**Work required**
Print the text on acute toxicity and hepatotoxicity testing in rats in full, word for word.

The acute toxicity for MEHS was determined⁶ on male Wistar rats, maintained under standard conditions. The animals were fasted overnight prior to the experiment. Fixed dose method of OECD guideline No.423 given by CPCSEA was adopted for toxicity studies, selection and acclimitization of animals. Albino rats of Wistar strains weighing between 180-220gm were produced from animal experimental laboratory, and used throughout the study. They were housed in micro nylon boxes in a control environment at a temperature 25±2⁰C and 12 hrs dark/light cycle with standard laboratory diet and water. The study was conducted after obtaining institutional animal ethical committee clearance. As per the standard practice, the rat were separated based on their gender and quarantined for 15 days before the commencement of the experiment. They were fed on healthy diet and maintained in hygiene environment in our animal house.

Hepatoprotective activity in ccl₄ induced hepatotoxicity:

Treatment Protocol:

The acclimatized animals were divided into 5 groups of each 6 animals of male sex, designated as

Group I:

Serve as normal control and administer olive oil in 10% acacia suspension (1ml/kg, p.o) daily for 5 days with olive oil (1ml/kg, i.p) on days 2 and 3.

Group II:

Serve as CCl₄ control and administer CCl₄, olive oil suspension in 10% acacia (1ml/kg, p.o) daily for 5 days with CCl₄: olive oil (1:1, 2ml/kg, i.p) on days 2 and 3.

Group III:

Treat with reference drug Silymarin (50mg/kg, i.p) along with carbon tetrachloride, olive oil suspension in 10% acacia (1ml/kg, p.o) daily for 5 days with CCl₄: olive oil (1:1, 2ml/kg, i.p) on days 2 and 3, 30 mins. after administration of reference drug.

**Entries provided**
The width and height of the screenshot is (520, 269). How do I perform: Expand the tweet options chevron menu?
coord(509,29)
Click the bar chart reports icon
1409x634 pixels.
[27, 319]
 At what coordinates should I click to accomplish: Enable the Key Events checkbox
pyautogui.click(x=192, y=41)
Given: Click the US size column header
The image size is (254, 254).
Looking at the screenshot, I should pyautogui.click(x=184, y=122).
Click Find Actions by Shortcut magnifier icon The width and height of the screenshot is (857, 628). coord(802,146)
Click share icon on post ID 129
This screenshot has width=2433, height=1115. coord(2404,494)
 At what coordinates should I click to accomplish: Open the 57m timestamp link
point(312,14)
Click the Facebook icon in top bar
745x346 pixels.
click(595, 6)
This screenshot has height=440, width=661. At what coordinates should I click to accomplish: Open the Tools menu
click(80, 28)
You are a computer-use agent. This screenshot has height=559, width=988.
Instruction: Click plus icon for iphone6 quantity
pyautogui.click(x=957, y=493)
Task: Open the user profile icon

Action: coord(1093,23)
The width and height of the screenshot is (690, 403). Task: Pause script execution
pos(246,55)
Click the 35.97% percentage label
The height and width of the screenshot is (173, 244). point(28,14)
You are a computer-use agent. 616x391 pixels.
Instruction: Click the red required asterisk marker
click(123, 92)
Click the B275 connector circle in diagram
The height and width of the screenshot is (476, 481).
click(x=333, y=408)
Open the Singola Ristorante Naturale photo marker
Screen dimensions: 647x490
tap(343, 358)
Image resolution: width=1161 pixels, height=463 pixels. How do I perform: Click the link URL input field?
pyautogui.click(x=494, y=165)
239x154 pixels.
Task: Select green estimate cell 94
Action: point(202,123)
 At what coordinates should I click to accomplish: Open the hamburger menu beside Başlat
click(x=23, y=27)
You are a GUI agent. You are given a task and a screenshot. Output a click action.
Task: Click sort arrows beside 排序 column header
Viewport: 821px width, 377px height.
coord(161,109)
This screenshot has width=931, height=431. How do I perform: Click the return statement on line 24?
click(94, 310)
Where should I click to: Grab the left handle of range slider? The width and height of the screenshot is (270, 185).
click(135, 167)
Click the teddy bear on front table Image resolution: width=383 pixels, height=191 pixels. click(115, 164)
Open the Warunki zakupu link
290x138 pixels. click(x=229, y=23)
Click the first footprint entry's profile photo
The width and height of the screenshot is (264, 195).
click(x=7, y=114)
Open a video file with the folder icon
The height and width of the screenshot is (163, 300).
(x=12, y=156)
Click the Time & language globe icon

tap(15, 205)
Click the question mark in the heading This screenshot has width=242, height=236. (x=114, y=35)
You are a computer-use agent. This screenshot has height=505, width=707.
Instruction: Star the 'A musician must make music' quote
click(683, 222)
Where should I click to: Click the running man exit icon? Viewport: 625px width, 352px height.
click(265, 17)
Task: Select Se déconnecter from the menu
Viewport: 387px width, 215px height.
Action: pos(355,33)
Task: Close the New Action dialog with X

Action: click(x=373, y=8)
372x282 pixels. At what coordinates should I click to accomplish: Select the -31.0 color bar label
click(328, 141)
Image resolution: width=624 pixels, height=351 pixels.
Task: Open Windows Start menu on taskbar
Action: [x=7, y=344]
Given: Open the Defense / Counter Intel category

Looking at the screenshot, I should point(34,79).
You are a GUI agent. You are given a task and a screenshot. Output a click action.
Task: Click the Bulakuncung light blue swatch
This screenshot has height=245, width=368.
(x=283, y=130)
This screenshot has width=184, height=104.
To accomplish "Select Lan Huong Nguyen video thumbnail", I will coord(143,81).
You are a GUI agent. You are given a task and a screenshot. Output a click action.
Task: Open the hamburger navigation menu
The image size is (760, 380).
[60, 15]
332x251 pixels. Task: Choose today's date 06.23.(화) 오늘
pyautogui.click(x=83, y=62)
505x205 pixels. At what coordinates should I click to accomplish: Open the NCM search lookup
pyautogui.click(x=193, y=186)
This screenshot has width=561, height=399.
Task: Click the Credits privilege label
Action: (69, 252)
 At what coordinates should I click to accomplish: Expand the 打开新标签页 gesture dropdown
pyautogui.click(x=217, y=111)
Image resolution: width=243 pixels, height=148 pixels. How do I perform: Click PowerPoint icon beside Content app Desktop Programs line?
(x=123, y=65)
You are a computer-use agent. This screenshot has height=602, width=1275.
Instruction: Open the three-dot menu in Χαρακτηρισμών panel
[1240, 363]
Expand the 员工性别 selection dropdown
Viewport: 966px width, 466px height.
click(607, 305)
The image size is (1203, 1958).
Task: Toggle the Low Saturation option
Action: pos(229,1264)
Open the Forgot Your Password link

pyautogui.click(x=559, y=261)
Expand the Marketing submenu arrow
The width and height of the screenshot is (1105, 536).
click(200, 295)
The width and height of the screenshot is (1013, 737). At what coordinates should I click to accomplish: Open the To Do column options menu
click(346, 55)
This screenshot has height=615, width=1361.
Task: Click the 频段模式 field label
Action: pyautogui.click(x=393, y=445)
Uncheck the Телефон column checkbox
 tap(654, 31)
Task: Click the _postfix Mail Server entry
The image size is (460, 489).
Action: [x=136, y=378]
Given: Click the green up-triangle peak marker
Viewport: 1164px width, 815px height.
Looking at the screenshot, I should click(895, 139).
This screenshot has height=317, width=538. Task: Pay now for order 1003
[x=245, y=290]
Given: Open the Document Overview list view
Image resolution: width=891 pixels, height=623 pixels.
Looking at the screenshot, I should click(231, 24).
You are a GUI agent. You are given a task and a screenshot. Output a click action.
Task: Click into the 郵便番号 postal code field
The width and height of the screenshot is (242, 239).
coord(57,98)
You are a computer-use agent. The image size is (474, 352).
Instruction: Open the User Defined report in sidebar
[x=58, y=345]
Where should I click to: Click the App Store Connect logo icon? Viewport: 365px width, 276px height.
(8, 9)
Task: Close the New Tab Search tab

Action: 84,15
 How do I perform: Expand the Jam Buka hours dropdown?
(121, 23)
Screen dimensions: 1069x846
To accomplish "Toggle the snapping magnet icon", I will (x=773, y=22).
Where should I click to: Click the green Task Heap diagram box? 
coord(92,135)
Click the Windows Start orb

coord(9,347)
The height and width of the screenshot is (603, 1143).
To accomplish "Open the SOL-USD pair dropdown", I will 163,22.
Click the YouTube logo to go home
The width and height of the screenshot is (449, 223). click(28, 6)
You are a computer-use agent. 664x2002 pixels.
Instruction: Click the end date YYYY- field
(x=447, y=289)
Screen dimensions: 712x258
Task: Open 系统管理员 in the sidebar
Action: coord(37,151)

**Answer area**
The acute toxicity for MEHS was determined⁶ on male Wistar rats, maintained under standard conditions. The animals were fasted overnight prior to the experiment. Fixed dose method of OECD guideline No.423 given by CPCSEA was adopted for toxicity studies, selection and acclimitization of animals. Albino rats of Wistar strains weighing between 180-220gm were produced from animal experimental laboratory, and used throughout the study. They were housed in micro nylon boxes in a control environment at a temperature 25±2⁰C and 12 hrs dark/light cycle with standard laboratory diet and water. The study was conducted after obtaining institutional animal ethical committee clearance. As per the standard practice, the rat were separated based on their gender and quarantined for 15 days before the commencement of the experiment. They were fed on healthy diet and maintained in hygiene environment in our animal house.

Hepatoprotective activity in ccl₄ induced hepatotoxicity:

Treatment Protocol:

The acclimatized animals were divided into 5 groups of each 6 animals of male sex, designated as

Group I:

Serve as normal control and administer olive oil in 10% acacia suspension (1ml/kg, p.o) daily for 5 days with olive oil (1ml/kg, i.p) on days 2 and 3.

Group II:

Serve as CCl₄ control and administer CCl₄, olive oil suspension in 10% acacia (1ml/kg, p.o) daily for 5 days with CCl₄: olive oil (1:1, 2ml/kg, i.p) on days 2 and 3.

Group III:

Treat with reference drug Silymarin (50mg/kg, i.p) along with carbon tetrachloride, olive oil suspension in 10% acacia (1ml/kg, p.o) daily for 5 days with CCl₄: olive oil (1:1, 2ml/kg, i.p) on days 2 and 3, 30 mins. after administration of reference drug.